Return the data that follows exactly, with each line intact.

** Raw data follows **

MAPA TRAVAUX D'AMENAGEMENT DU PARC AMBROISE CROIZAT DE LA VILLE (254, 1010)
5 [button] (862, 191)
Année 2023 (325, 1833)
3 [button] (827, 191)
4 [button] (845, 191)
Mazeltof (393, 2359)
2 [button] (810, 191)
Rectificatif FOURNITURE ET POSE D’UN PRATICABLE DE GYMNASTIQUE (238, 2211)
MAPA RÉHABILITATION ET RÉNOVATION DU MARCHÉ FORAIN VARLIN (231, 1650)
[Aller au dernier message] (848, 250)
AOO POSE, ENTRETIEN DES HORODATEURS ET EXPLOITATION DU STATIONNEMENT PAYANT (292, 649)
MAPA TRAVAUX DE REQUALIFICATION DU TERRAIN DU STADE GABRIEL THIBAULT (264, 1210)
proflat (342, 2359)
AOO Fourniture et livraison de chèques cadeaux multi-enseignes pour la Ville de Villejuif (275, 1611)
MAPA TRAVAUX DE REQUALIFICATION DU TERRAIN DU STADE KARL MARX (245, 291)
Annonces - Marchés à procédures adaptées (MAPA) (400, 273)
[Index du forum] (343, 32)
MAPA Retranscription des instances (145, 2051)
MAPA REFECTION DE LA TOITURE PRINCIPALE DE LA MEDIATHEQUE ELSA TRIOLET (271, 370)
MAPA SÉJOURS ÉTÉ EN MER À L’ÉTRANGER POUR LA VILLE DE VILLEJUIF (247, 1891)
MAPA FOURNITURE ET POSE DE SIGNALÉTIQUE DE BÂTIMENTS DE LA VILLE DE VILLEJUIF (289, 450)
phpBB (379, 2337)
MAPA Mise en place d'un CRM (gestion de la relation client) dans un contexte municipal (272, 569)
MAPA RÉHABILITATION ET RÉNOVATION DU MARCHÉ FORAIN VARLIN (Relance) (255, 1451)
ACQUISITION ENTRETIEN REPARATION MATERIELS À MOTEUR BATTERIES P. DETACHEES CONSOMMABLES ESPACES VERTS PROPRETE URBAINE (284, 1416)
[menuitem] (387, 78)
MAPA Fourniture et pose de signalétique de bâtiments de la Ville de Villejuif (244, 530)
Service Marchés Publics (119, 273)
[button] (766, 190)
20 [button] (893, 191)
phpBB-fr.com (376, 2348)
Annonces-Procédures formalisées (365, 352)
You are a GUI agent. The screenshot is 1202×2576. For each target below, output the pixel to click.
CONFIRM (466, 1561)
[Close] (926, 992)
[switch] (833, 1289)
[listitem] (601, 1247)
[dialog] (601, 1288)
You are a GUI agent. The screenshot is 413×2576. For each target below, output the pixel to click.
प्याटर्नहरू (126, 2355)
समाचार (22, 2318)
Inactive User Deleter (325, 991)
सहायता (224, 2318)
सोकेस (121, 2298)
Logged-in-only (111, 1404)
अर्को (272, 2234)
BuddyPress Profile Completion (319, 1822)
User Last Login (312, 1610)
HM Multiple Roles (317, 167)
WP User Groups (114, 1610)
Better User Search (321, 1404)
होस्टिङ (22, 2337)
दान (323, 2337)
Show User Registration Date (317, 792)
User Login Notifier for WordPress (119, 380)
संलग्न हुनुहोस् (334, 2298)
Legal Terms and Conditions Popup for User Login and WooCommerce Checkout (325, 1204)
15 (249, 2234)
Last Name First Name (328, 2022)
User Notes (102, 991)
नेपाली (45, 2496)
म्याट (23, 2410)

** End of Raw data **

● **Problem solution**
MAPA TRAVAUX D'AMENAGEMENT DU PARC AMBROISE CROIZAT DE LA VILLE (254, 1010)
5 [button] (862, 191)
Année 2023 (325, 1833)
3 [button] (827, 191)
4 [button] (845, 191)
Mazeltof (393, 2359)
2 [button] (810, 191)
Rectificatif FOURNITURE ET POSE D’UN PRATICABLE DE GYMNASTIQUE (238, 2211)
MAPA RÉHABILITATION ET RÉNOVATION DU MARCHÉ FORAIN VARLIN (231, 1650)
[Aller au dernier message] (848, 250)
AOO POSE, ENTRETIEN DES HORODATEURS ET EXPLOITATION DU STATIONNEMENT PAYANT (292, 649)
MAPA TRAVAUX DE REQUALIFICATION DU TERRAIN DU STADE GABRIEL THIBAULT (264, 1210)
proflat (342, 2359)
AOO Fourniture et livraison de chèques cadeaux multi-enseignes pour la Ville de Villejuif (275, 1611)
MAPA TRAVAUX DE REQUALIFICATION DU TERRAIN DU STADE KARL MARX (245, 291)
Annonces - Marchés à procédures adaptées (MAPA) (400, 273)
[Index du forum] (343, 32)
MAPA Retranscription des instances (145, 2051)
MAPA REFECTION DE LA TOITURE PRINCIPALE DE LA MEDIATHEQUE ELSA TRIOLET (271, 370)
MAPA SÉJOURS ÉTÉ EN MER À L’ÉTRANGER POUR LA VILLE DE VILLEJUIF (247, 1891)
MAPA FOURNITURE ET POSE DE SIGNALÉTIQUE DE BÂTIMENTS DE LA VILLE DE VILLEJUIF (289, 450)
phpBB (379, 2337)
MAPA Mise en place d'un CRM (gestion de la relation client) dans un contexte municipal (272, 569)
MAPA RÉHABILITATION ET RÉNOVATION DU MARCHÉ FORAIN VARLIN (Relance) (255, 1451)
ACQUISITION ENTRETIEN REPARATION MATERIELS À MOTEUR BATTERIES P. DETACHEES CONSOMMABLES ESPACES VERTS PROPRETE URBAINE (284, 1416)
[menuitem] (387, 78)
MAPA Fourniture et pose de signalétique de bâtiments de la Ville de Villejuif (244, 530)
Service Marchés Publics (119, 273)
[button] (766, 190)
20 [button] (893, 191)
phpBB-fr.com (376, 2348)
Annonces-Procédures formalisées (365, 352)
You are a GUI agent. The screenshot is 1202×2576. For each target below, output the pixel to click.
CONFIRM (466, 1561)
[Close] (926, 992)
[switch] (833, 1289)
[listitem] (601, 1247)
[dialog] (601, 1288)
You are a GUI agent. The screenshot is 413×2576. For each target below, output the pixel to click.
प्याटर्नहरू (126, 2355)
समाचार (22, 2318)
Inactive User Deleter (325, 991)
सहायता (224, 2318)
सोकेस (121, 2298)
Logged-in-only (111, 1404)
अर्को (272, 2234)
BuddyPress Profile Completion (319, 1822)
User Last Login (312, 1610)
HM Multiple Roles (317, 167)
WP User Groups (114, 1610)
Better User Search (321, 1404)
होस्टिङ (22, 2337)
दान (323, 2337)
Show User Registration Date (317, 792)
User Login Notifier for WordPress (119, 380)
संलग्न हुनुहोस् (334, 2298)
Legal Terms and Conditions Popup for User Login and WooCommerce Checkout (325, 1204)
15 (249, 2234)
Last Name First Name (328, 2022)
User Notes (102, 991)
नेपाली (45, 2496)
म्याट (23, 2410)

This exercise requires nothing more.